=== Work required ===
Only those lines running from the start of the listing below through the line that holds "Given: Switch to the Consumer tab" are to be written out, exactly and in full.

┄┄┄┄┄┄┄┄┄┄

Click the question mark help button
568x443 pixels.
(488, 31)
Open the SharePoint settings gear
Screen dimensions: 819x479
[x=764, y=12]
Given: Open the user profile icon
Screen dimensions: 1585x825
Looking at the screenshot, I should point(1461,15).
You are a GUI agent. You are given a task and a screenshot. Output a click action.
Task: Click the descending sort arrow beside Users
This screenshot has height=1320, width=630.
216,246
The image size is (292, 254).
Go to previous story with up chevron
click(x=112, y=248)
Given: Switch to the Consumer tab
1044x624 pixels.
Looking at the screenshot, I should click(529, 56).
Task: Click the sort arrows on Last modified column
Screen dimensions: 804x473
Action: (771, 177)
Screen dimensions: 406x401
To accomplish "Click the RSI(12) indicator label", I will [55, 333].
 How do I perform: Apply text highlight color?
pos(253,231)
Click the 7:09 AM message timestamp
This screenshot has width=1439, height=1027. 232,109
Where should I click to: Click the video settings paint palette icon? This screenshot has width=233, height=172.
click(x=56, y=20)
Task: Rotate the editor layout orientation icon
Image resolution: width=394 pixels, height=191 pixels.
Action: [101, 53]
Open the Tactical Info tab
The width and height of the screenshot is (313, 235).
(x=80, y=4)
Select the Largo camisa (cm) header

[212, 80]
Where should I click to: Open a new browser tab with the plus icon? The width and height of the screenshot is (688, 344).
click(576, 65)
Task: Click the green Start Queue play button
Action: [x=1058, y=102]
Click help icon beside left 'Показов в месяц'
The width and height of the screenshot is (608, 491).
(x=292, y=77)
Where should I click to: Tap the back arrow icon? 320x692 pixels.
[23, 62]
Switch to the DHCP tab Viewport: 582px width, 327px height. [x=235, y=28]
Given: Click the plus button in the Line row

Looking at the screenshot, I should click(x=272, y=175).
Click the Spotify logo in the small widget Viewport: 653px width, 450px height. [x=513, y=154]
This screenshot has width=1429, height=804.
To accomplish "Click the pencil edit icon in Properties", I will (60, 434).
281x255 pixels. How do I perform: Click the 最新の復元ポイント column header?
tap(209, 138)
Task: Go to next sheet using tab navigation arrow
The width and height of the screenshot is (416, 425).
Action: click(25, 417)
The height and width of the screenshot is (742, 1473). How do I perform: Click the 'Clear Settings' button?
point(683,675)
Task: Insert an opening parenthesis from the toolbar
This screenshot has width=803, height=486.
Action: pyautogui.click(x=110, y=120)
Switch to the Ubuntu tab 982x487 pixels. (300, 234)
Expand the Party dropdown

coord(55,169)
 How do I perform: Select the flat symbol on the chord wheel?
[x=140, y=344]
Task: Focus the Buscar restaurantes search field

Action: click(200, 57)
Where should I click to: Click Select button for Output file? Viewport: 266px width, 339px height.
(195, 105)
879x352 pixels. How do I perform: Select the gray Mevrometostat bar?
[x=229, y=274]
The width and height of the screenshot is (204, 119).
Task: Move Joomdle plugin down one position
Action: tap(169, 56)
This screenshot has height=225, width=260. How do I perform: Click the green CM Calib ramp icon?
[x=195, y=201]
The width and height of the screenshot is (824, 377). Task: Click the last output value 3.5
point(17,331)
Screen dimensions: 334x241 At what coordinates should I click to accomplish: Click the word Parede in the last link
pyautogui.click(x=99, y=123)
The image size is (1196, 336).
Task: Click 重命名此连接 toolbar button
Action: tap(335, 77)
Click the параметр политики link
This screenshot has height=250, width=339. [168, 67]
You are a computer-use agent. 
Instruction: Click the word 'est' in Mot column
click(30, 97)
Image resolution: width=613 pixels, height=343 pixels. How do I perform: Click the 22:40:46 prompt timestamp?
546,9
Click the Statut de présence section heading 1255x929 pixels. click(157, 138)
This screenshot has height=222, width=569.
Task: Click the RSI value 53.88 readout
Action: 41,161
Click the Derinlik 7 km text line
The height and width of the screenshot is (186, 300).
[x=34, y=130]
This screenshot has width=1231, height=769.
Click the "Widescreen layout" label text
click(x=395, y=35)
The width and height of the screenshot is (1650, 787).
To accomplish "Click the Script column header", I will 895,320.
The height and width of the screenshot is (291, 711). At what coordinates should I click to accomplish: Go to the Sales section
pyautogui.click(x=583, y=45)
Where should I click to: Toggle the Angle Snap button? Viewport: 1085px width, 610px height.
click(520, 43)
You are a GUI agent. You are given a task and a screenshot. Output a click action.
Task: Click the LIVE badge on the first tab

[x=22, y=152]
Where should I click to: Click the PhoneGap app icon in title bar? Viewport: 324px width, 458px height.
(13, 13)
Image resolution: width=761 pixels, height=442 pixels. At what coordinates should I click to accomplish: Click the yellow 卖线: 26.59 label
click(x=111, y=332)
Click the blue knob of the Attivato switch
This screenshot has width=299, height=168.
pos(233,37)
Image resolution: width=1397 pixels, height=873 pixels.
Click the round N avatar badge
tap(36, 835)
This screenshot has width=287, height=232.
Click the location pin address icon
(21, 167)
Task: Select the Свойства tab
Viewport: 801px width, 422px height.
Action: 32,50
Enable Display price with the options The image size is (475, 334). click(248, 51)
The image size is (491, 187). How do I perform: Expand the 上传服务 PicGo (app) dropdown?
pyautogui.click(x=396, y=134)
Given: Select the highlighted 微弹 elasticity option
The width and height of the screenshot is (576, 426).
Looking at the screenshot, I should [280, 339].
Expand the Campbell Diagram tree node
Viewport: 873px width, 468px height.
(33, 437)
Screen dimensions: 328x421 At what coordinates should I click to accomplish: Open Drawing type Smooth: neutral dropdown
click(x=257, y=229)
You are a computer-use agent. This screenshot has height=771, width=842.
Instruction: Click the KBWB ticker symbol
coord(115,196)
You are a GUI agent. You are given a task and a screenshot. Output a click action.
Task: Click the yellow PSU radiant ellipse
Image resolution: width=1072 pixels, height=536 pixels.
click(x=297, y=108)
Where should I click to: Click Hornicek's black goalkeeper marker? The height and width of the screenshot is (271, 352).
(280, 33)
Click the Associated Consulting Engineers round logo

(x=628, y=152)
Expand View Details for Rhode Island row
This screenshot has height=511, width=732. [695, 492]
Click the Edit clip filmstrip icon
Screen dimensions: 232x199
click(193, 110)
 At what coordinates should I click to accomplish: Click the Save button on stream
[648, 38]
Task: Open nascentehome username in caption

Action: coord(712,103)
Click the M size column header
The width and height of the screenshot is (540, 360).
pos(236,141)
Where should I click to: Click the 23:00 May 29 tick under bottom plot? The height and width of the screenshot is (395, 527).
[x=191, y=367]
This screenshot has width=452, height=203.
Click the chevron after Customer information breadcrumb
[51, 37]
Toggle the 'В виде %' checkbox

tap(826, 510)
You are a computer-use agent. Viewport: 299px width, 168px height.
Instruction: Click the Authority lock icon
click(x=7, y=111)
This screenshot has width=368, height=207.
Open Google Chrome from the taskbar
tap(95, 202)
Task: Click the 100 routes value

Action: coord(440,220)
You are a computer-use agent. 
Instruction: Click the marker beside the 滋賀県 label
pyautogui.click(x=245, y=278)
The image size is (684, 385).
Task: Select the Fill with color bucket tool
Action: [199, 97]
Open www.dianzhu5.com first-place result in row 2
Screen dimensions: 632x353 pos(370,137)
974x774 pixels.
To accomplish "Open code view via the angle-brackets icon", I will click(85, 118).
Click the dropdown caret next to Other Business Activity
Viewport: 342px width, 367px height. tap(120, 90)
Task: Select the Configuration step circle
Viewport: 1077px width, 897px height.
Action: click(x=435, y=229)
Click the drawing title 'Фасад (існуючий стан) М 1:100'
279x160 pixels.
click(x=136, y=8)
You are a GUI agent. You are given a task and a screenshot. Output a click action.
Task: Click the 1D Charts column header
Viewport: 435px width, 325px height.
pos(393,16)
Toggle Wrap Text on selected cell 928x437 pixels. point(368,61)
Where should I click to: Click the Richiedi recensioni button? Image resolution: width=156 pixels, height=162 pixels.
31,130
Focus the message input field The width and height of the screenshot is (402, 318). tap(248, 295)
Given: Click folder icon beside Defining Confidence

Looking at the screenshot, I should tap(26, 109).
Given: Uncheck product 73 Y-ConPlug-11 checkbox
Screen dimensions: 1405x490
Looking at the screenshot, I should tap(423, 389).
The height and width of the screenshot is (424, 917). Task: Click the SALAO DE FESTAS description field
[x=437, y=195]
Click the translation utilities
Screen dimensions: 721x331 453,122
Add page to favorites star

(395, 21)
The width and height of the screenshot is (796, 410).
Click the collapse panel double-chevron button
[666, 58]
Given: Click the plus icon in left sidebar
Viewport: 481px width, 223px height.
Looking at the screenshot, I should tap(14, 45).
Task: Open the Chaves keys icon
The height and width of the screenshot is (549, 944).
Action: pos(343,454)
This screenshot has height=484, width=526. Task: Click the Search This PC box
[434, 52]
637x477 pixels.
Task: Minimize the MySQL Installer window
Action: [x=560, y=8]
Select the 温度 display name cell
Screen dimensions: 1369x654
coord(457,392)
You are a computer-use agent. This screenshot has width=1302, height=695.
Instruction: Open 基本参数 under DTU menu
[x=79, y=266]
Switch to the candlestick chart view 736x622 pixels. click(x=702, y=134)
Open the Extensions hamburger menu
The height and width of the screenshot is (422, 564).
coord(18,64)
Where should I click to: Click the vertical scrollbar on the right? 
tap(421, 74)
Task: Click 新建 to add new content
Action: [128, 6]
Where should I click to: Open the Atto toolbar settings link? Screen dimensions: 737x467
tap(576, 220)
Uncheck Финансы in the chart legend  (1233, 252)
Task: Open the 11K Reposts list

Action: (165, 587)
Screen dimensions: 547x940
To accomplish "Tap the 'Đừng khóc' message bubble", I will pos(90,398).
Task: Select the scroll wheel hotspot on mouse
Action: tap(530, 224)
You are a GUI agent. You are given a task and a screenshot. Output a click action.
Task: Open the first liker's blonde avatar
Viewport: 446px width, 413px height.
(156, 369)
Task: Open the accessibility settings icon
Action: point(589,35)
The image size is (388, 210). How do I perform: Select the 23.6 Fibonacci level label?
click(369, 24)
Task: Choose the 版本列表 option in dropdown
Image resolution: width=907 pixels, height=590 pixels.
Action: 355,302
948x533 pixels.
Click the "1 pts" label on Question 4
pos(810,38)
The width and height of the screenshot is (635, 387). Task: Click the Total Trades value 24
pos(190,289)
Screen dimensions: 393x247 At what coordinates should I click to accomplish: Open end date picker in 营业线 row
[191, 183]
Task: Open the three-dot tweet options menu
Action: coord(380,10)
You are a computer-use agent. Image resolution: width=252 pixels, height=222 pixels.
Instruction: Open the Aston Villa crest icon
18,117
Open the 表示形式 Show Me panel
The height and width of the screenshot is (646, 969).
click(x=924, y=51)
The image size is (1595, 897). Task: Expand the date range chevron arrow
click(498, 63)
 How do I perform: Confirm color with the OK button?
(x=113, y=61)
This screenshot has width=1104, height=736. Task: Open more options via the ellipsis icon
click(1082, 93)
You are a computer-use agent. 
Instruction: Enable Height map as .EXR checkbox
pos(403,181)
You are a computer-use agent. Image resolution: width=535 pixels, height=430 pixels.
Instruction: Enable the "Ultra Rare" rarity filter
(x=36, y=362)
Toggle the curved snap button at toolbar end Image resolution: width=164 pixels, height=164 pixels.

┄┄┄┄┄┄┄┄┄┄

=== Solution ===
Click the question mark help button
568x443 pixels.
(488, 31)
Open the SharePoint settings gear
Screen dimensions: 819x479
[x=764, y=12]
Given: Open the user profile icon
Screen dimensions: 1585x825
Looking at the screenshot, I should point(1461,15).
You are a GUI agent. You are given a task and a screenshot. Output a click action.
Task: Click the descending sort arrow beside Users
This screenshot has height=1320, width=630.
216,246
The image size is (292, 254).
Go to previous story with up chevron
click(x=112, y=248)
Given: Switch to the Consumer tab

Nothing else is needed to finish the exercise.